This novel is about a family and how it copes in good times and bad. Eileen Tumulty dreamed of a better life than the one that her Irish immigrant parents had. She spends her time taking care of them through drunken bouts and fights. Her father was the man everyone went to for advice on anything and who could help you out if you needed a job. He worked at a beer factory delivering beer barrels. Her mother worked cleaned schools and such places for a pittance. She took care of the house and watched them slowly die. Eileen goes to nursing school and gets her masters degree in order to one day be in management. She doesn't really want to go into nursing, but there were few jobs available to women in the early sixties, and besides she already knows how to be a nurse by taking care of her parents.
When Eileen meets Ed Leary, a Ph.D. student studying science, she is wary as she has been disappointed so many times by the hook ups her friends set up for her. But Ed is different. He is highly intelligent and could be the man to make all her dreams come true. Ed, however, when offered a job by a pharmaceutical company after graduating turns down the lucrative offer in order to teach at a community college, Eileen starts to worry if her dreams of a home of her own will come true. They live in a glorified apartment that you could call a house in Queens, that is shared by the owners who live on the other two floors. After a miscarriage, they have a son, Collen, who becomes quite close to his father with their shared love of baseball. Collen, however, is being bullied at school and refuses to defend himself, even though he has the strength too because he doesn't want to get in trouble and ruin his chances of getting into a good school.

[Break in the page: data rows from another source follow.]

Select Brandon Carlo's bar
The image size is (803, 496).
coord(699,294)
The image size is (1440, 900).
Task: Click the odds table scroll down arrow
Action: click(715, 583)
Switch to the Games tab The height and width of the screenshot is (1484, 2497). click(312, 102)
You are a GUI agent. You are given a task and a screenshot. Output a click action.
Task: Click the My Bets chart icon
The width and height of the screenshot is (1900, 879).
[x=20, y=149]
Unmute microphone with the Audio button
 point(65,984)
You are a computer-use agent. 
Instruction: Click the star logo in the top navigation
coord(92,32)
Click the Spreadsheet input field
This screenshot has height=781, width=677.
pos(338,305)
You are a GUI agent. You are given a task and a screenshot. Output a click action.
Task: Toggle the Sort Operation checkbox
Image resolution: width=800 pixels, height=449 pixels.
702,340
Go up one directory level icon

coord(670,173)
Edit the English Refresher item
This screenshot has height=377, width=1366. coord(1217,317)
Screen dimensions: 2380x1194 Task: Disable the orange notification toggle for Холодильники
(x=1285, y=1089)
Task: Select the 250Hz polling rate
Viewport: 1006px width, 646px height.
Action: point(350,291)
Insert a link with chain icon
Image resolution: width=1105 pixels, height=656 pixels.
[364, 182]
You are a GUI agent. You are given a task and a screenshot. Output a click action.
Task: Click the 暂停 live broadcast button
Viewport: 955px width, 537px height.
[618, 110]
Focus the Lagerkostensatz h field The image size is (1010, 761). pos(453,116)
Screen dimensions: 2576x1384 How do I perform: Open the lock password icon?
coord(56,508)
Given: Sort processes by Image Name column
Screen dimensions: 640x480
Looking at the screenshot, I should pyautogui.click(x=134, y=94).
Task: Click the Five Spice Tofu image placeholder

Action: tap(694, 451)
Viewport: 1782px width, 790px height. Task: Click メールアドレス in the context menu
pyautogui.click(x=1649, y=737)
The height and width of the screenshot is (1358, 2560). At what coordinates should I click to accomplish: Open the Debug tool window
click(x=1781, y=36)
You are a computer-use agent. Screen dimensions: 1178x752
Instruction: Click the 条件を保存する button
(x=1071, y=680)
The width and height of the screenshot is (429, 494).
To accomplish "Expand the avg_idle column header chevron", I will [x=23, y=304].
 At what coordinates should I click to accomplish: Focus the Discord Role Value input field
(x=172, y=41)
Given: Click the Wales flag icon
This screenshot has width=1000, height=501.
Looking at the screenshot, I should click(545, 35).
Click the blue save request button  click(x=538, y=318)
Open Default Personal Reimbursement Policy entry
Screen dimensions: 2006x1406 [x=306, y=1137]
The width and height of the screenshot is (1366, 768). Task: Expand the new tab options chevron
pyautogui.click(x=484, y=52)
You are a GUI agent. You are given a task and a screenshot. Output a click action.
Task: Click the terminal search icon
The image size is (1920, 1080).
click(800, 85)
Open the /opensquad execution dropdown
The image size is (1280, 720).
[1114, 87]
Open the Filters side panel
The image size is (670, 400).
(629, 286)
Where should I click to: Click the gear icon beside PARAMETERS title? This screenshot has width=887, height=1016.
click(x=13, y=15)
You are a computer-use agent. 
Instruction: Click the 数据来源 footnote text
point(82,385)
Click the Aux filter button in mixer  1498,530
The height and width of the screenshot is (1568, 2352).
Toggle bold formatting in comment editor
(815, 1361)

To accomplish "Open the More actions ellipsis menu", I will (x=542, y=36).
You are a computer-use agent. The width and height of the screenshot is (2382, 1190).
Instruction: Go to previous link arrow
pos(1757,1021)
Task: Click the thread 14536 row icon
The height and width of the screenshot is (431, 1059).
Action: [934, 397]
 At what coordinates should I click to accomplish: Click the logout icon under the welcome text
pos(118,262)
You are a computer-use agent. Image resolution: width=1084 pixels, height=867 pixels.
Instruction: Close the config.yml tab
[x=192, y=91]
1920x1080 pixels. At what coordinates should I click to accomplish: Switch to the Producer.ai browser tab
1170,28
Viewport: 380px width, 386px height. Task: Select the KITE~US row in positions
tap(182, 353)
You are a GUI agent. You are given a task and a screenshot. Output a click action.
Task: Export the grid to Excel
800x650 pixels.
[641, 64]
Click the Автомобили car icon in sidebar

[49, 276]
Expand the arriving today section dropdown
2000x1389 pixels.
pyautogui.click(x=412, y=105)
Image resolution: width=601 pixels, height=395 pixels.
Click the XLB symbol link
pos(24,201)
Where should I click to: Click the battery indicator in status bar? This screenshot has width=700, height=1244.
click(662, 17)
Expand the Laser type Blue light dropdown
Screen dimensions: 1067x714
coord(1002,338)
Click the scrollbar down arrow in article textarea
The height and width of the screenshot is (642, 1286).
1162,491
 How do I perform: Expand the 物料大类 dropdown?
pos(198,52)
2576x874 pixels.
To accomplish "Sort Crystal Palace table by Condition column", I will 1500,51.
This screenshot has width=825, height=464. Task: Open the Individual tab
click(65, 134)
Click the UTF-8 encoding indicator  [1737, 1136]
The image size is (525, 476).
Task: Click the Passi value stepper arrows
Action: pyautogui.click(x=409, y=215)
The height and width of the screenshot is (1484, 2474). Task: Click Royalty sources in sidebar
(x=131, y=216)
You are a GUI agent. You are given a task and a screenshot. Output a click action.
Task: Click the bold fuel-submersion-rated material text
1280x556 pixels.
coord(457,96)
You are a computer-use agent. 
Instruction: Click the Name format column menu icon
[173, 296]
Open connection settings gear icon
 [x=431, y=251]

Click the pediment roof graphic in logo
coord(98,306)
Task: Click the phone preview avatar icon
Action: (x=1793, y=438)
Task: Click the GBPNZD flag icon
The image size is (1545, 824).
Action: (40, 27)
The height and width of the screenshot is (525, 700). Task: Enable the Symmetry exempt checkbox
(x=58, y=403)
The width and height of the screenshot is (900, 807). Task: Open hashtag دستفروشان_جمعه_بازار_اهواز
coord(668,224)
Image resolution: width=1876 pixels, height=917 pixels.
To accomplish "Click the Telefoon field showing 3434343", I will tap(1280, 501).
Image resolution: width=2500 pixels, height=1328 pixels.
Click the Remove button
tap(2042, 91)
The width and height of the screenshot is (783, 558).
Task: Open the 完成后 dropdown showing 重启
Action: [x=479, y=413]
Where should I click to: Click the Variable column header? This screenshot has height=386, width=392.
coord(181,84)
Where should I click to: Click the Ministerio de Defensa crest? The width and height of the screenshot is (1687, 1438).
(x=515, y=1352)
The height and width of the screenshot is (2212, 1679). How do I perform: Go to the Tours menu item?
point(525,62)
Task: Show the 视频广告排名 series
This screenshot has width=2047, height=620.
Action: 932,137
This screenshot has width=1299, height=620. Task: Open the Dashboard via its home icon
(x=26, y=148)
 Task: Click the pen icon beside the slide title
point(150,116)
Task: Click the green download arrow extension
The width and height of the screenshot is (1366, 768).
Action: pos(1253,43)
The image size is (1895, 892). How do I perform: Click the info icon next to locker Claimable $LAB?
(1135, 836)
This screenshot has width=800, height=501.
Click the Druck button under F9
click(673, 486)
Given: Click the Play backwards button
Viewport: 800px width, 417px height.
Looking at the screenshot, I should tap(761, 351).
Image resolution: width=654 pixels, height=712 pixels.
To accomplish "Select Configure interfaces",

When the neighborhood starts to become dangerous with gangs and foreigners and all of Eileen's friends have already left for the suburbs, she begins to dream of living in Bronxville and begins the process of convincing Ed to move which he is dead set against. But Ed is starting to change. He turns down a job as Dean of the college because he isn't ready to stop teaching those who really need it or doing his lab experiments. Soon Ed starts to come home and put his headphones on and listen to his classical record collection. He also becomes angry at the drop of a hat over the simplest things. A riff forms between him and his family and Eileen begins to wonder if Ed is just having a mid-life crisis or whether he is losing his mind.
Ed surprisingly gives in to moving once Eileen finds a house, one that needs a lot of work. Ed insists on doing the work himself and makes a mess of it, so Eileen has to call in professionals. Ed is slowly getting worse and Eileen and Collen have no idea what is going on with him. When she finally takes him to a doctor and gets a diagnosis, their lives change forever. Ed has a year and a half to go to retire with full benefits and Eileen is determined to get him through this. Collen is pretty useless. He goes to college in Chicago in order to not have to go home. He doesn't want to deal with his life back home.
This book will break your heart as Eileen has to give up on her some of her dreams and watch her husband slowly leave her. You will want to smack Collen a little bit for being a selfish immature boy who can't be bothered to help his parents. But he is a boy and lives to regret the things he didn't do. At the heart of this novel is a regular family trying to cope with the unknowns of life and how they have dreams that can't always come true, no matter how hard you try.
Quotes
She tried to imagine what it would feel like to have always been alone. She decided that being alone to begin with would be easier than being left alone. Everything would be easier than that.
---Matthew Thomas (We Are Not Ourselves p7)
Link to Amazon: https://www.amazon.com/We-Are-Not-Ourselves-Novel-ebook/dp/B00GEEB2WG/ref=sr_1_1?s=books&ie=UTF8&qid=1485532113&sr=1-1&keywords=we+are+not+ourselvesThe real world was so messy, the light imperfect, the paint chipped, the happiness only partial.
-- Matthew Thomas (We Are Not Ourselves p 77)The point wasn’t always to do what you want. The point was to do what you did and to do it well.